Repeat only the stretch of lines below that runs from the line with "The image size is (1024, 565)." through the line with "You are a computer-use agent. Screen", unaltered.

Stored items
* * *
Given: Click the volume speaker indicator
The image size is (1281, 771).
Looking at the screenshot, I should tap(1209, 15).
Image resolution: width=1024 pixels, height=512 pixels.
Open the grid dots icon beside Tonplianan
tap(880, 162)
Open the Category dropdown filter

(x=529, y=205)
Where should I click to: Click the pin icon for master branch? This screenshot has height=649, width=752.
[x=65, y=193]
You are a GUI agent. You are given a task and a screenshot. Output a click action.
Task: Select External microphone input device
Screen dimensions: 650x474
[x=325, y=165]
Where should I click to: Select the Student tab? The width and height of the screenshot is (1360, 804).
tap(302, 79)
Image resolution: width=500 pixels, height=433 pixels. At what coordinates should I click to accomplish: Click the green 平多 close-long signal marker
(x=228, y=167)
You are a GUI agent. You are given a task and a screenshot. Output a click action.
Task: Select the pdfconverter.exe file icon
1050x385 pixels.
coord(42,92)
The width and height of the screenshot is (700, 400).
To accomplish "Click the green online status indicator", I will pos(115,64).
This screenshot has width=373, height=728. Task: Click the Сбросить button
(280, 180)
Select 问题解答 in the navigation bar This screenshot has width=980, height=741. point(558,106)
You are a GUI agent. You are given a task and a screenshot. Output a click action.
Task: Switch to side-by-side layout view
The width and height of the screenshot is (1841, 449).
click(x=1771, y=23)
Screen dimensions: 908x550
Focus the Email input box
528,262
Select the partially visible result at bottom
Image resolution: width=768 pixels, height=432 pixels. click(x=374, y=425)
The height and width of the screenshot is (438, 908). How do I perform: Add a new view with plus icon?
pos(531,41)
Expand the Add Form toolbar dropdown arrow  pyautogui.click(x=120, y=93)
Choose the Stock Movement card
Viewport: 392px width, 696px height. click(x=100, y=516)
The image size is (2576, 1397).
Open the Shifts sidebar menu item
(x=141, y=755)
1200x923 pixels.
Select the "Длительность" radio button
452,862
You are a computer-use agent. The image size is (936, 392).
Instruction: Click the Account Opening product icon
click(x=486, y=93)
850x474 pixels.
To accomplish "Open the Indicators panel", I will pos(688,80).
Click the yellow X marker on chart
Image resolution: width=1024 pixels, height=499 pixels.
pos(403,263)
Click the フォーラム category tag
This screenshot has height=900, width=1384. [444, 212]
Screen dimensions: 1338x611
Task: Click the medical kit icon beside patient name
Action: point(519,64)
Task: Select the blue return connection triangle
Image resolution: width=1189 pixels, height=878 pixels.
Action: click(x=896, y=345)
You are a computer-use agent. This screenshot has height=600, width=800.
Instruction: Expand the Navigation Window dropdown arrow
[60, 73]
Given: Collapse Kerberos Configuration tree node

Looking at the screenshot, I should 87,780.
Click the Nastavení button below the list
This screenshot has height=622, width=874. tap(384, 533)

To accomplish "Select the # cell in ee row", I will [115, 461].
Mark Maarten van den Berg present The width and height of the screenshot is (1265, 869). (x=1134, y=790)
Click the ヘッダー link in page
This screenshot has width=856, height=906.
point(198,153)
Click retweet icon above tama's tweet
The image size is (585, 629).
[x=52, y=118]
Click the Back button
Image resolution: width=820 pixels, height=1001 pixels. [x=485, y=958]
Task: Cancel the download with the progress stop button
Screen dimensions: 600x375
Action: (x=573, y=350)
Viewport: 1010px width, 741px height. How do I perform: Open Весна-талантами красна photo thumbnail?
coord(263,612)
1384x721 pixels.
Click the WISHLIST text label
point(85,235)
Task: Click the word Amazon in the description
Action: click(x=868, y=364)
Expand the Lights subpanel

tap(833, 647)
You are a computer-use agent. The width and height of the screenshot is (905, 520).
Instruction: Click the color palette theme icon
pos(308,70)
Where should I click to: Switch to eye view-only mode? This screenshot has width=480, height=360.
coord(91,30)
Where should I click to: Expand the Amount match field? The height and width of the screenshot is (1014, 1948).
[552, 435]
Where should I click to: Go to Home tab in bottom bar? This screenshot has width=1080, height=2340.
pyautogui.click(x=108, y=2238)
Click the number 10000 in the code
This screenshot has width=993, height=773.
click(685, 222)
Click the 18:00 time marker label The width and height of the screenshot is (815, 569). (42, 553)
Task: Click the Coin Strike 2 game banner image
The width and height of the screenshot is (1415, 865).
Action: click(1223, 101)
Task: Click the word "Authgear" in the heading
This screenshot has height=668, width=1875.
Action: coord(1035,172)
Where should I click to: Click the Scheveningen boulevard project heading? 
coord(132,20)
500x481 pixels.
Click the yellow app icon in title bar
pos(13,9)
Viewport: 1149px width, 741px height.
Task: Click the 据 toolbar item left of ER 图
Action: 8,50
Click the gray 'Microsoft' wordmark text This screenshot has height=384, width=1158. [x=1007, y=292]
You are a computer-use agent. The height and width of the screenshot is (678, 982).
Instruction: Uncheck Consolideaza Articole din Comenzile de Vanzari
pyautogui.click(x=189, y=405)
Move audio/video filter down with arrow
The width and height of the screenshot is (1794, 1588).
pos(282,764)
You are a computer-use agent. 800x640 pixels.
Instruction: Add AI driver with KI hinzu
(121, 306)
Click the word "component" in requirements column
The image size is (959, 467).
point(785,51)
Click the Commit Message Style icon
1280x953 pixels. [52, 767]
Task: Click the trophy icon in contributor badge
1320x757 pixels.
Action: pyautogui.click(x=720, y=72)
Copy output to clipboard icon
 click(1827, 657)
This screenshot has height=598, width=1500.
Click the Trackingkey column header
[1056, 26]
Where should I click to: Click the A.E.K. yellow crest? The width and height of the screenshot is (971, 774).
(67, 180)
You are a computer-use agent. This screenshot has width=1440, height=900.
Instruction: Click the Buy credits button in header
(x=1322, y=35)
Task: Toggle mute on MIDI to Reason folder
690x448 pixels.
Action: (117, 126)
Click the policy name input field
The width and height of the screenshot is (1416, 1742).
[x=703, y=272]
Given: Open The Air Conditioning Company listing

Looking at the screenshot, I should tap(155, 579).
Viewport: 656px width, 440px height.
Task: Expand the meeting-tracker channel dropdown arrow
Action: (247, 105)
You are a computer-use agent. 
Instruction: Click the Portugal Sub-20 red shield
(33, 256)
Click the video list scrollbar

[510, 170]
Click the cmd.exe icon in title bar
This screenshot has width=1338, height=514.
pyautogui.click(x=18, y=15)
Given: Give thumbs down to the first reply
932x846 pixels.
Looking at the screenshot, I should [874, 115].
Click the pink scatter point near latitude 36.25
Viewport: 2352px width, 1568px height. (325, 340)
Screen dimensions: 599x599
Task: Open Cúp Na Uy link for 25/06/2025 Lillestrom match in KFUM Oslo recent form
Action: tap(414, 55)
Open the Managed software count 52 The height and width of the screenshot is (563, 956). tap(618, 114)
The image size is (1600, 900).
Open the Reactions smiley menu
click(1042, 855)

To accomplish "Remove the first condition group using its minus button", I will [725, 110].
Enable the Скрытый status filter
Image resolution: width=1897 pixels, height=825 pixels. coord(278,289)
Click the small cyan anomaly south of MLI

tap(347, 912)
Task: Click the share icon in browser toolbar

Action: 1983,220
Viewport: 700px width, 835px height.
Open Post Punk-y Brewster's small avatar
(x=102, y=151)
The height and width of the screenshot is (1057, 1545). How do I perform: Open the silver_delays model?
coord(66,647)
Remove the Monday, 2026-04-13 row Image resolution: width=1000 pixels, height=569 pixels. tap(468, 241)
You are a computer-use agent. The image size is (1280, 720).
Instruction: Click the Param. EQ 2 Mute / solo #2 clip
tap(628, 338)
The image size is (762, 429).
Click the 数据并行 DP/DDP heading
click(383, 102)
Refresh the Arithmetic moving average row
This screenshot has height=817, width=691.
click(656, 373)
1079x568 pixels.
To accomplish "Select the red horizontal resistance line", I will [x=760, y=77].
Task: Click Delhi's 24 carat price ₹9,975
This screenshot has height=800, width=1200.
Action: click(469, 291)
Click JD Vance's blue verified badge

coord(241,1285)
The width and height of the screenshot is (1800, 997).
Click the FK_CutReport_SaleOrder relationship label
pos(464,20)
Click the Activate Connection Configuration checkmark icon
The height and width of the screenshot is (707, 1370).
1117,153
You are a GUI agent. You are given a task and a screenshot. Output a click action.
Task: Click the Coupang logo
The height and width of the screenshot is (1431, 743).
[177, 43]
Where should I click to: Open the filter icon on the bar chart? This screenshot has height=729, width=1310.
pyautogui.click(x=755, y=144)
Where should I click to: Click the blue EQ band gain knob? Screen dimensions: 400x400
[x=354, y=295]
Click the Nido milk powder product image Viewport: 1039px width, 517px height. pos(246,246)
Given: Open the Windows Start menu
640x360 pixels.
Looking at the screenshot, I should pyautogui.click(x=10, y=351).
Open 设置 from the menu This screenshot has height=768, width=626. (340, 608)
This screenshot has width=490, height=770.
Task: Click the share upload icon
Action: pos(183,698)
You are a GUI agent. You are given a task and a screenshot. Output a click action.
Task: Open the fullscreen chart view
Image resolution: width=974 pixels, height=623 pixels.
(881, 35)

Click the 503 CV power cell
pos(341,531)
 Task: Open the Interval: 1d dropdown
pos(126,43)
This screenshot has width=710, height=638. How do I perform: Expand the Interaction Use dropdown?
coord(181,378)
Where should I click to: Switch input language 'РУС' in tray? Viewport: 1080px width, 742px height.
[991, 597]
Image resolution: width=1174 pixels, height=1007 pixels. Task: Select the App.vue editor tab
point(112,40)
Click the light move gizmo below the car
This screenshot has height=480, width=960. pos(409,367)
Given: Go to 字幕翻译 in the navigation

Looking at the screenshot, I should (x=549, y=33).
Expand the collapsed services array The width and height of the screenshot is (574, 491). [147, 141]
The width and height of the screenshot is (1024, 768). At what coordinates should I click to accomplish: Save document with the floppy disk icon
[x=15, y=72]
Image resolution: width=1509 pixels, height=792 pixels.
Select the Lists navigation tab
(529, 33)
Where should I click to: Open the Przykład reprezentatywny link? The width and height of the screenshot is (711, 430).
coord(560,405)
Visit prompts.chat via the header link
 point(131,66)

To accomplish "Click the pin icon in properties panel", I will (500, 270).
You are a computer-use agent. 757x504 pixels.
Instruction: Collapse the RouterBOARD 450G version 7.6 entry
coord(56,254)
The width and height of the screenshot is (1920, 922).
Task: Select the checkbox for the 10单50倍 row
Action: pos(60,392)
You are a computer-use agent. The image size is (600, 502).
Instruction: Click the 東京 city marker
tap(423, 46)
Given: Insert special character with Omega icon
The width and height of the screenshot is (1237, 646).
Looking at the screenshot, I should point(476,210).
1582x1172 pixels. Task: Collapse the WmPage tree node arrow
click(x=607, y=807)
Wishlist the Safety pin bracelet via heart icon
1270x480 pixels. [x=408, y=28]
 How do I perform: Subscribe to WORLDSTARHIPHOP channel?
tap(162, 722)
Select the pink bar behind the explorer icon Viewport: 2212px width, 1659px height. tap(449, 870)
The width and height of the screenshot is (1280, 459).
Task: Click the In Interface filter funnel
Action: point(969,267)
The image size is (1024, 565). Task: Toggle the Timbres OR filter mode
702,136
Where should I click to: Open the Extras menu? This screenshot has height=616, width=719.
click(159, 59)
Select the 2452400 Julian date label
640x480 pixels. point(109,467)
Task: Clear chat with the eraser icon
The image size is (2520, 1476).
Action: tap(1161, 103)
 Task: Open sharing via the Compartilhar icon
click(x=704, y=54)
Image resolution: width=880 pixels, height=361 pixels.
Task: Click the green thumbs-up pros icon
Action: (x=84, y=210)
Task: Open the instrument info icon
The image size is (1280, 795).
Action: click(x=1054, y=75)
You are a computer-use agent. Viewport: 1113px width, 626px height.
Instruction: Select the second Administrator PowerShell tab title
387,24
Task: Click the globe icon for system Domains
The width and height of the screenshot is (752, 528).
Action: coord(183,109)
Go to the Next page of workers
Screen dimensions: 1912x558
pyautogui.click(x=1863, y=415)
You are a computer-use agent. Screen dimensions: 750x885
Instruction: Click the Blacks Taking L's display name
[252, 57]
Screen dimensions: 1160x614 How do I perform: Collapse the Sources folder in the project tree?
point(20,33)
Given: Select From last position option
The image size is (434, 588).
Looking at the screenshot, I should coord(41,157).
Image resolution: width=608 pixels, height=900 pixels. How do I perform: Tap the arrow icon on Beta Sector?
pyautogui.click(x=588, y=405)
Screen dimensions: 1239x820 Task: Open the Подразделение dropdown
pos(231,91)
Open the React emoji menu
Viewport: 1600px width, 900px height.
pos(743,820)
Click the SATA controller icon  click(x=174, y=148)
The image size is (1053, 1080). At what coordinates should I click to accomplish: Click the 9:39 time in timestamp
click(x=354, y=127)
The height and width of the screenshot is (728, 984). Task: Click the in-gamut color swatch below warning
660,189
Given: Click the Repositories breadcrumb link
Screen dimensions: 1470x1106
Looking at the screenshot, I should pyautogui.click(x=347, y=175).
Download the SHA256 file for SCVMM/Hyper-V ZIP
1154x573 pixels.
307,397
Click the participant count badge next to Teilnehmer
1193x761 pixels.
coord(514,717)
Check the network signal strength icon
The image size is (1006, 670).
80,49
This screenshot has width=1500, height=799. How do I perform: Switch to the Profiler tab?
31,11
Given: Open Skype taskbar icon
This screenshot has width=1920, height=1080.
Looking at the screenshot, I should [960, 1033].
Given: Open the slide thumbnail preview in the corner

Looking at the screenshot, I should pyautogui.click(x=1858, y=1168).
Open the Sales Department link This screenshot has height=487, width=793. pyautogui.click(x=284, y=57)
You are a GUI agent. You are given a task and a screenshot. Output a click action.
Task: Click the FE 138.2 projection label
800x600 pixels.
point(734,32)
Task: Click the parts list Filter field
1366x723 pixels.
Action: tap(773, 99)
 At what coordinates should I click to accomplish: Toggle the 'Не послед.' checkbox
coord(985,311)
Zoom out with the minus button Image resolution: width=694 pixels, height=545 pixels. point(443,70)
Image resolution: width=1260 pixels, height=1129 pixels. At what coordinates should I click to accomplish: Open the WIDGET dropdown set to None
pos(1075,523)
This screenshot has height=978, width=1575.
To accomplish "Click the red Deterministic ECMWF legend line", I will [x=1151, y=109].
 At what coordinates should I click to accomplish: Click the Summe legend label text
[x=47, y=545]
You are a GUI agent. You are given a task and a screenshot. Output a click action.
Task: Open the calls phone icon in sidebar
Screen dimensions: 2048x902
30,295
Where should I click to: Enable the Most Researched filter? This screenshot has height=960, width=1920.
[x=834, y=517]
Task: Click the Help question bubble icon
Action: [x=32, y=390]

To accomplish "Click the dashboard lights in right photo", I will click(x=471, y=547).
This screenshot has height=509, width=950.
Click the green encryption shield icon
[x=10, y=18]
* * *
> **EXERCISE SOLUTION**
The image size is (1024, 565). Task: Toggle the Timbres OR filter mode
702,136
Where should I click to: Open the Extras menu? This screenshot has height=616, width=719.
click(159, 59)
Select the 2452400 Julian date label
640x480 pixels. point(109,467)
Task: Clear chat with the eraser icon
The image size is (2520, 1476).
Action: tap(1161, 103)
 Task: Open sharing via the Compartilhar icon
click(x=704, y=54)
Image resolution: width=880 pixels, height=361 pixels.
Task: Click the green thumbs-up pros icon
Action: (x=84, y=210)
Task: Open the instrument info icon
The image size is (1280, 795).
Action: click(x=1054, y=75)
You are a computer-use agent. Viewport: 1113px width, 626px height.
Instruction: Select the second Administrator PowerShell tab title
387,24
Task: Click the globe icon for system Domains
The width and height of the screenshot is (752, 528).
Action: coord(183,109)
Go to the Next page of workers
Screen dimensions: 1912x558
pyautogui.click(x=1863, y=415)
You are a computer-use agent. Screen dimensions: 750x885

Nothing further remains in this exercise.